◆ Blok Teks
Bukti adanya pertahanan dinasti politik di Kota Batu itu sendiri membuat Priyo Bogank Sudibyo salah seorang Ketua Majelis Pimpinan Cabang/MPC, Pemuda Pancasila Kabupaten Malang, meyatakan rekomendasi PDIP-P ke DR menunjukka kuatnya pengaruh ER sebagai walikota Batu (https://nusantara.news/pilkada-kota-batu-2017-dinasti-politik- bajak-demokrasi-1, Diakses 19 Mei 2018). Pernyataan B. Sudibyo menunjukkan bahwa lingkar dinasti kekuasaan ER di Kota Batu benar-benar kuat, sebab tidak hanya berhasil memengaruhi simpati publik Kota Batu, tetapi juga berhasil memengaruhi elite-elite kekuasaan di tubuh Partai PDI-P yang turut membesarkan namanya.

Terkait naiknya Dewanti Rumpoko sebagai Walikota Batu ini menurut Almas Sjafrina, Peneliti Devisi Korupsi Politik Indonesian Corruption Watch, adalah bagian dari rantai politik dinasti di Indonesia. Ia juga menyatakan bahwa pilkada serentak 2017 bisa dijadikan momentum untuk memangkas budaya pemerintahan turun-temurun yang dianggap sarat korupsi (https://nasional.kompas.com/read/2017/01/13/16204461/masya- rakat.diharap.dapat.memutus.dinasti.politik.mulai.pilkada.2017, Diakses 19 Mei 2018).

◆ Tugas Anda
Dalam teks tentang dinasti politik di Kota Batu, menurut Almas Sjafrina, apa yang bisa dijadikan momentum untuk memangkas budaya pemerintahan turun-temurun? Baris-baris data tidak berkaitan dengan teks di atas.

◆ Bahan yang Diberikan
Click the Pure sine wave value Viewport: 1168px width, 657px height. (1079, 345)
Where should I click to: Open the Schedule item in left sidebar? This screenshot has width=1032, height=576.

◆ Jawaban Tugas
Pilkada serentak 2017.